Bill Seidel Video (Text Version)
Consumer: William Seidel, US Too International
The experience as a CDMRP consumer reviewer is a combination of terror and fascination. There’s no man with prostate cancer that doesn’t really want to understand all they can about what’s going on in the field, what’s being done to help address this disease because it is generally a slow growing disease, so items that are being researched right now could possibly help you personally.
So when you’re sitting on those panels you get to see not only what’s on the TV and the internet today, but you can see what’s coming down the pike and that—that’s fascinating. The terror comes from the fact that you suddenly realize that if you look to the left and then to the right you realize you’re sitting between two of the leading researchers in prostate cancer in the entire world and you wonder first, what am I doing here, and after you get over that you fit in pretty well but it’s a shock the first time you realize who you’re sitting with.
I think consumers are very beneficial to the review process. A lot of the scientists and researchers that are on the panels have never had direct experience with the disease. It’s sort of a neat theoretical thing that they’re working on and they get all fascinated and they really get into it. But to have two or three people sitting in the room actually dealing with it at the moment puts a face on it. And being someone who is working with the disease, you have the advantage to be able to explain how a particular research program, if successful, would benefit you as a prostate cancer patient. And I think only a prostate cancer patient can provide that—show the direct impact that the proposed research would have on the prostate cancer community.
There are a couple of areas where I’d like to see more research. And they all kind of focus on the first meeting a prostate cancer patient has when they’re told they have the disease. Because now you’re a in a state of shock and almost immediately you, the patient are called upon to select your method of treatment, a topic about which at the moment you know absolutely nothing. They usually give you very good references for information for surgery or for radiation but there are some staggering statistics out there, some 37 to one, some 48 to one; 37 to one is the lowest one I’ve ever heard of for every 37 people treated, one person actually needed the treatment and have benefitted from it. And there are tremendous side effects from all of the treatments, so 36 people apparently had unnecessary side effects.
So you have radiation specialists; you have surgical specialists; you do not have active surveillance specialists. So that aspect of it very seldom gets covered, certainly not to the aspect the other two do and the new patient, a lot of the times doesn’t realize that for him this may very well be the best course of action at that point in time.

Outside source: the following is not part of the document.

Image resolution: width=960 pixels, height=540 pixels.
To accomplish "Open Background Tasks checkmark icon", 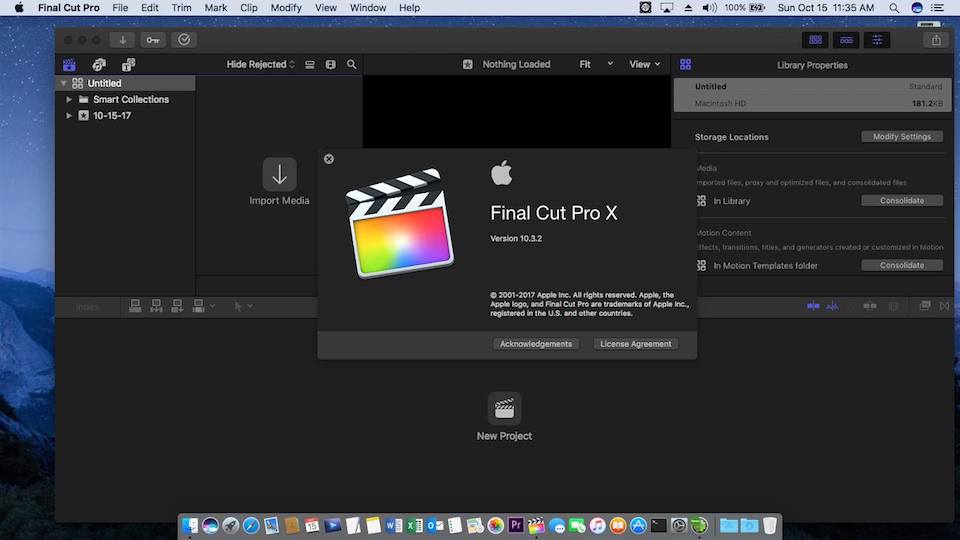I will (183, 40).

My recommendation to any prostate cancer patient or family member that’s dealing with the disease, if they have the opportunity to get involved with the CDMRP by all means take it. It will—it’s one of the most beneficial things you can do because in prostate cancer especially as in most other diseases—but in most other diseases to a lesser degree, the patient is responsible for their own treatment. The doctors don’t say we think you should do this; they say, well, here are you choices. What do you want us to do? And they don’t always give you—in fact very—there’s some statistics out there that less than half the time they tell you all the options that are available, so you’re responsible for your own treatment, you’re responsible for your own education and CDMRP is probably the best possible resource for getting that kind of information.